___ Excerpted data
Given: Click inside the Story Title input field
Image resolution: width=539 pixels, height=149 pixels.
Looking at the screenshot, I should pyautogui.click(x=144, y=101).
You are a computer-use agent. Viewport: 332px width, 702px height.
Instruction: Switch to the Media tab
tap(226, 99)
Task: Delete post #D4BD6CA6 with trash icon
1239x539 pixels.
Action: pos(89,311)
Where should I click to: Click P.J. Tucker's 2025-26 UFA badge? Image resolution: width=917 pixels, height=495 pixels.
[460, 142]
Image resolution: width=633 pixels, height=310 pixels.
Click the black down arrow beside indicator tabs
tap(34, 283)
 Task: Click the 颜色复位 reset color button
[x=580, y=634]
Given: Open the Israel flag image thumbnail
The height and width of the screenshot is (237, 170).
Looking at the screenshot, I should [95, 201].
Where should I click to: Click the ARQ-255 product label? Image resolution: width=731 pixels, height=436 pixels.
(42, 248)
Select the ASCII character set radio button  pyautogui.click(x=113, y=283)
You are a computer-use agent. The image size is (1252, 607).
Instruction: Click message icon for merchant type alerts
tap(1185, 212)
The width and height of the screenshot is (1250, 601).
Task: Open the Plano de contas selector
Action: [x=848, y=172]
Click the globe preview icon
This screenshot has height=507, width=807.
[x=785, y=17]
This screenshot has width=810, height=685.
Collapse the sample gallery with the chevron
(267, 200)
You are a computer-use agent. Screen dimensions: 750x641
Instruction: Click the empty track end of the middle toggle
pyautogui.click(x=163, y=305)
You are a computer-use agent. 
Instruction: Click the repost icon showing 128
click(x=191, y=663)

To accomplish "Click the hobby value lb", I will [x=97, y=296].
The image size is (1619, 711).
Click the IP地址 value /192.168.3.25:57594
______
## Work instructions
Count the lines in the listing above that contain the string "should" with matching case, and reply with only that number.

## Output
4